[Problem]
From the records below, please print only the lines from the one containing "Screen dimensions: 1590x915" through the one containing "This screenshot has width=834, height=493.", both included. Skip the pictures.

Stored items from a collection:
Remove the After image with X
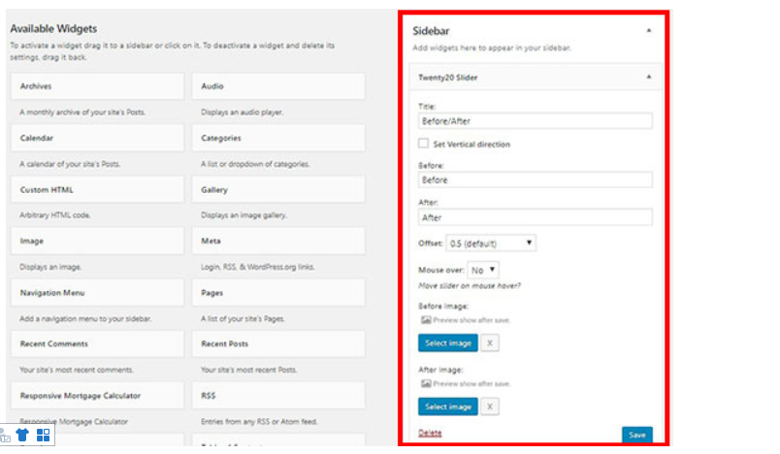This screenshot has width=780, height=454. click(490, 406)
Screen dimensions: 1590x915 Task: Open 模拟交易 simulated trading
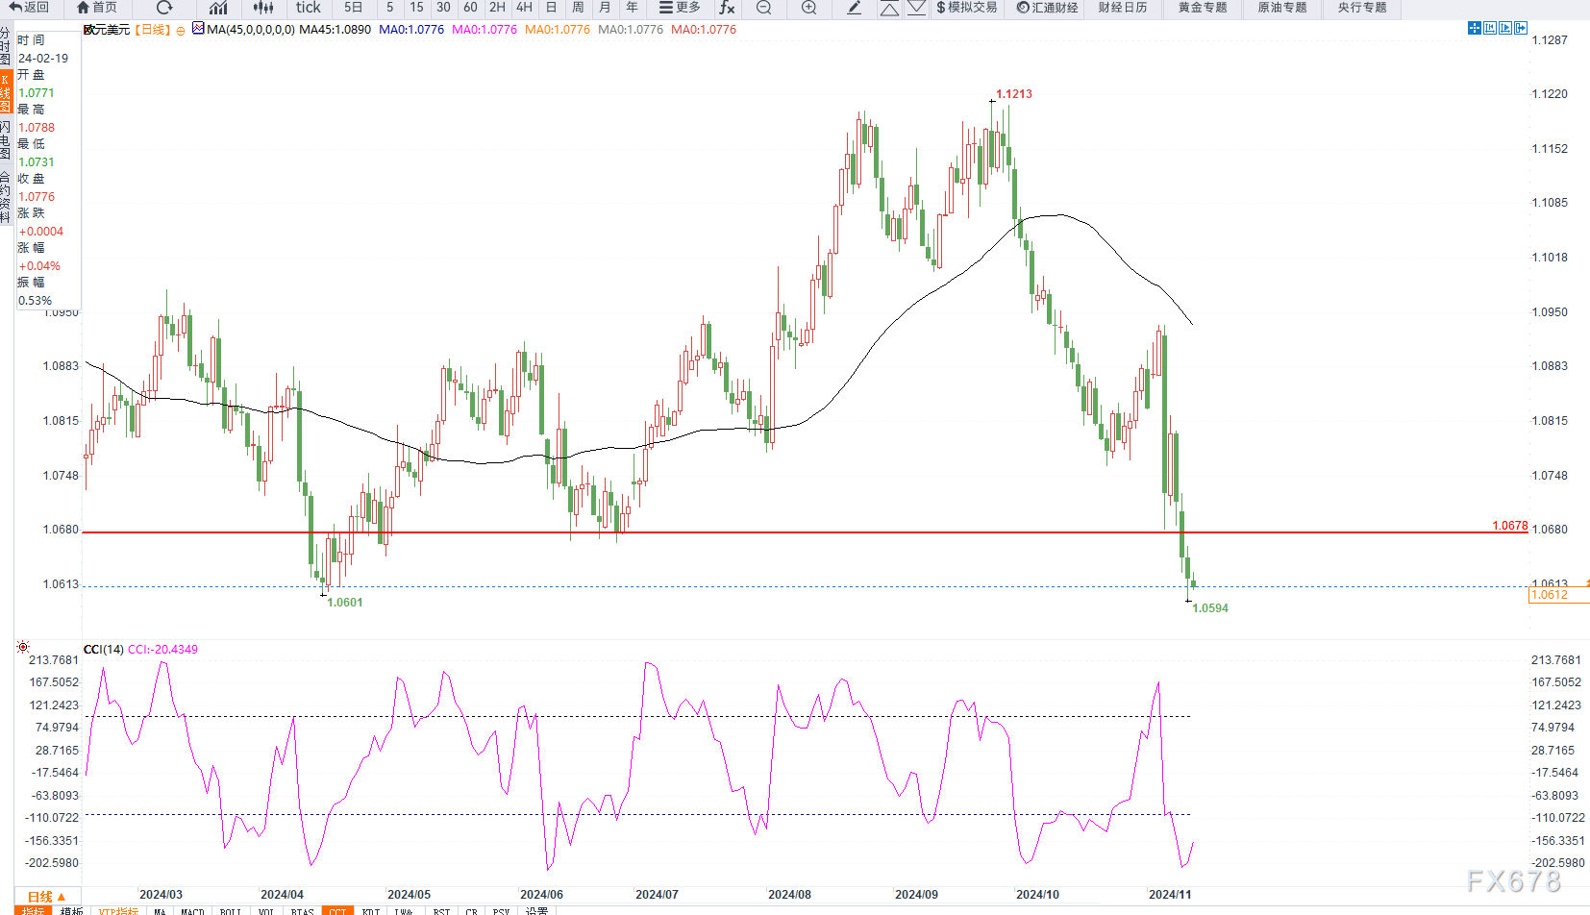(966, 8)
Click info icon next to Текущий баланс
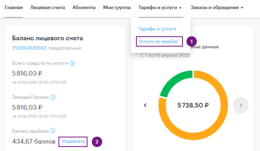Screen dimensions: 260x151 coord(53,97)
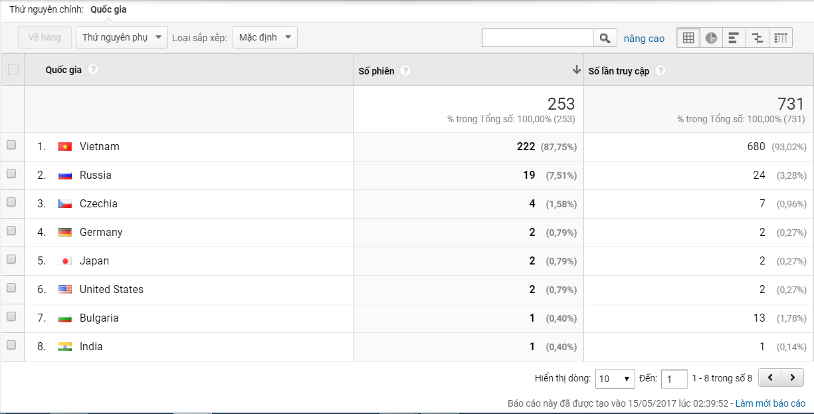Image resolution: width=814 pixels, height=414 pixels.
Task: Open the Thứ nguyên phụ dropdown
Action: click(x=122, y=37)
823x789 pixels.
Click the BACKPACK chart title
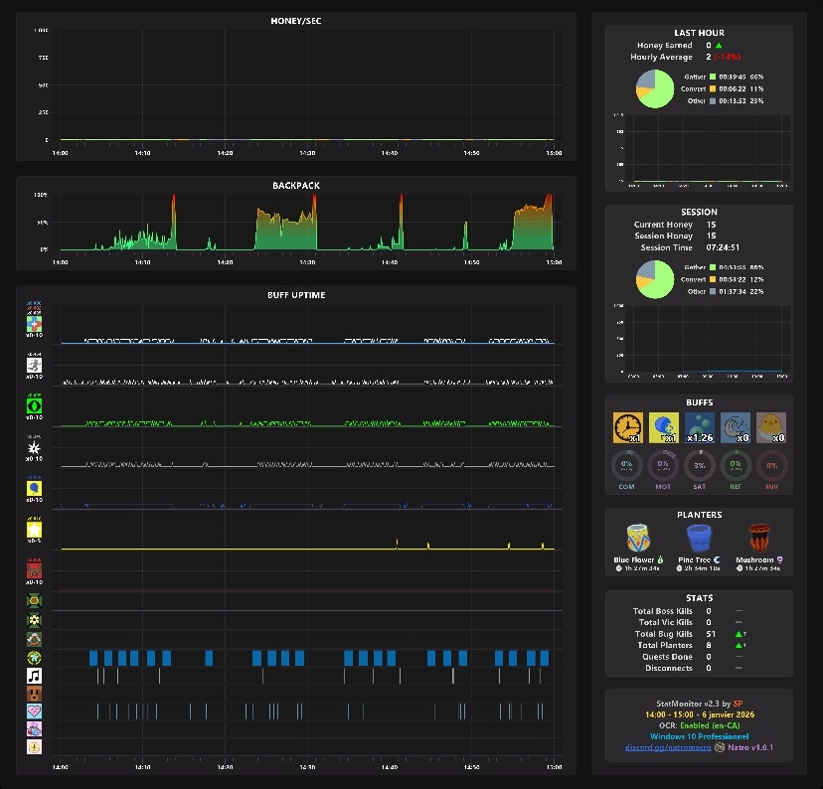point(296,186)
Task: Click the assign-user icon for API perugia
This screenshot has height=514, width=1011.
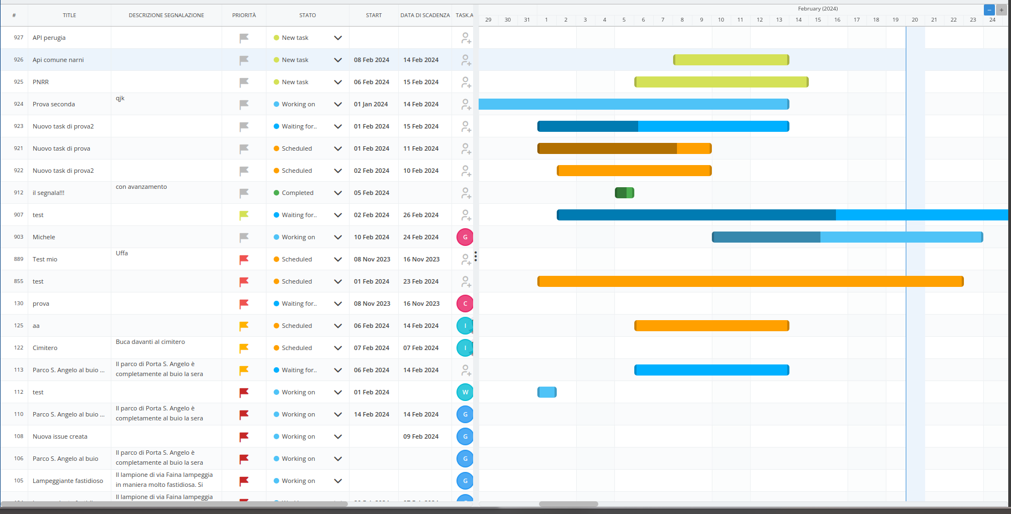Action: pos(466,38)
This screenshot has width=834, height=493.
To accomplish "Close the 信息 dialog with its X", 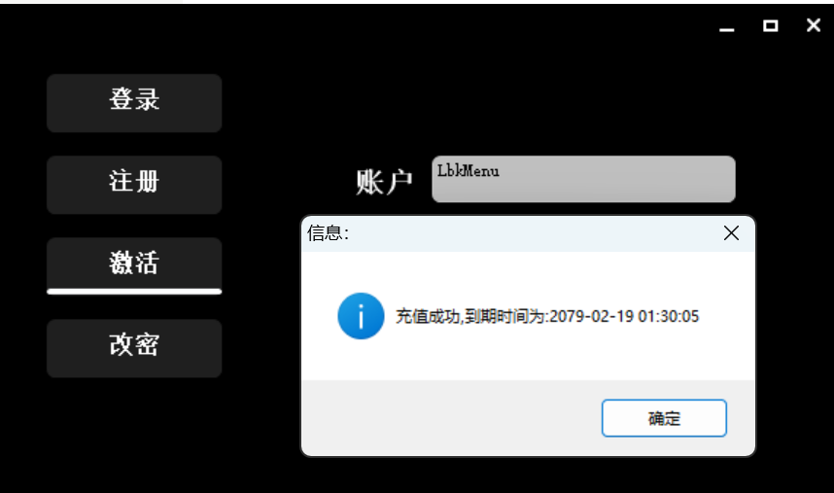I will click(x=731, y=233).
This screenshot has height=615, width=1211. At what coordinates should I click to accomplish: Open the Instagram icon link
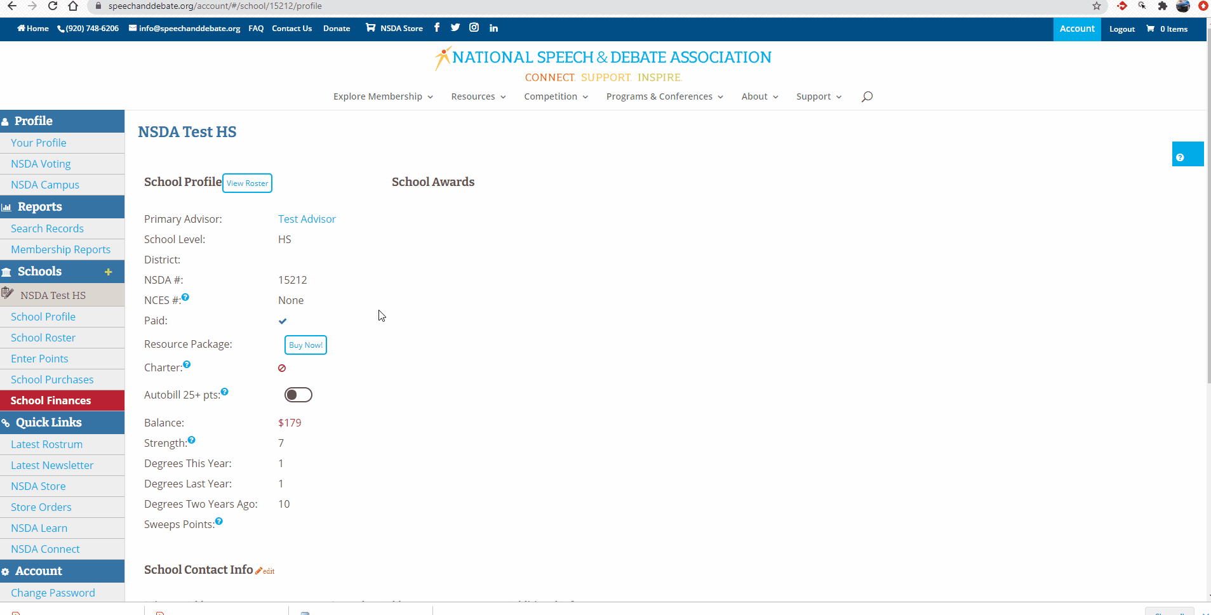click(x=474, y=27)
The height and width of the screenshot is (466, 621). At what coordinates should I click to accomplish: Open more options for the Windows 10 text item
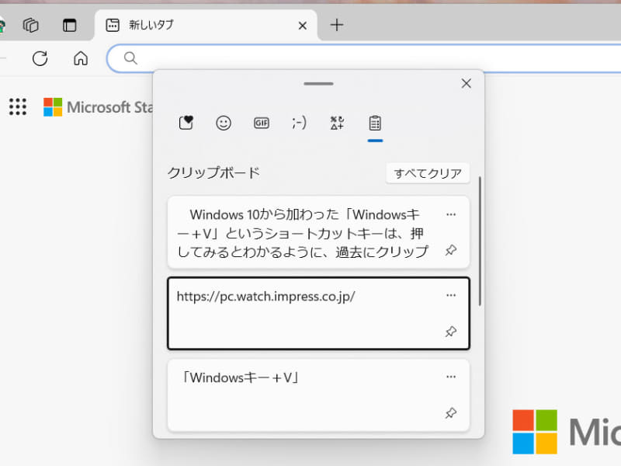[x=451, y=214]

[Answer area]
Screen dimensions: 1590x915 Task: Open 模拟交易 simulated trading
(966, 8)
Click info icon next to Текущий баланс
Screen dimensions: 260x151 coord(53,97)
Image resolution: width=814 pixels, height=414 pixels.
Task: Open the Thứ nguyên phụ dropdown
Action: click(x=122, y=37)
823x789 pixels.
Click the BACKPACK chart title
point(296,186)
Task: Click the assign-user icon for API perugia
This screenshot has height=514, width=1011.
Action: pos(466,38)
This screenshot has width=834, height=493.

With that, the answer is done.